The heartbeat is organized by the cardiac conduction system (CCS), a specialized network of cardiomyocytes. Patterning of the CCS into atrial node versus ventricular conduction system (VCS) components with distinct physiology is essential for the regular heartbeat.
Distinct node versus VCS physiology has been recognized for more than a century, but this regional patterning’s molecular basis is not well understood. This study aimed to determine the genetic and genomic mechanisms underlying node versus VCS distinction and investigate rhythm consequences of failed VCS patterning. Action potentials of Tbx5-deficient VCS myocytes adopted nodal-specific characteristics, including increased action potential duration and cellular automaticity.
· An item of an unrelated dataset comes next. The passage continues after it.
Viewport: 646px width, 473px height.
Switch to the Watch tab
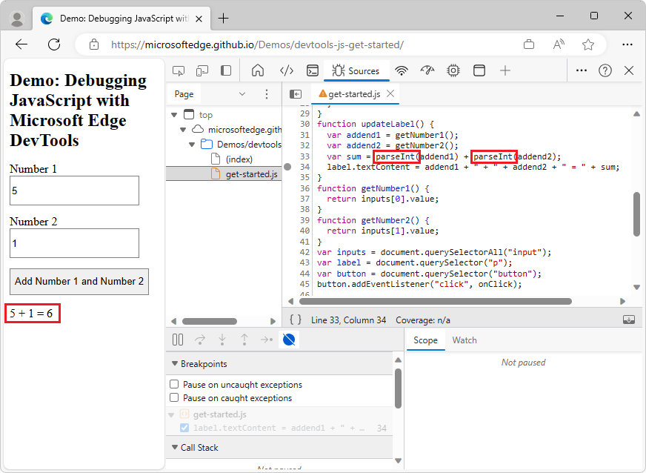coord(464,340)
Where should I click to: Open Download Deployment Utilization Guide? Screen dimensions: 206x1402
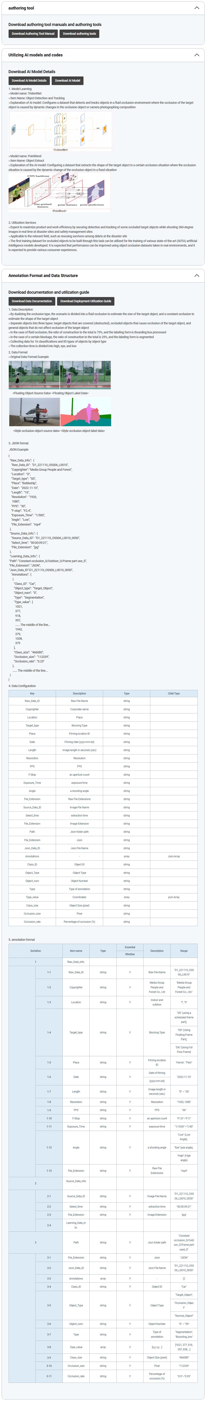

TBX5 bound and directly activated cis-regulatory elements at fast conduction channel genes required for the VCS action potential’s fast physiological characteristics, defining the identity of the adult VCS. Further studies are necessary to investigate the genomic establishment of the slow versus fast GRNs to explain how two states, slow versus fast, are observed in the conduction system with no intermediate phenotypes. Incomplete removal of the fast network, by decreased but not eliminated expression of Tbx5 or its targets, are associated with arrhythmia risk in mice and men.
In conclusion, the degree to which these perturbations afford uncovering underlying nodal potential as an arrhythmia risk factor remains to be determined. The patterning model for the CCS provides a model for the homeostatic control of the cardiac contraction cycle.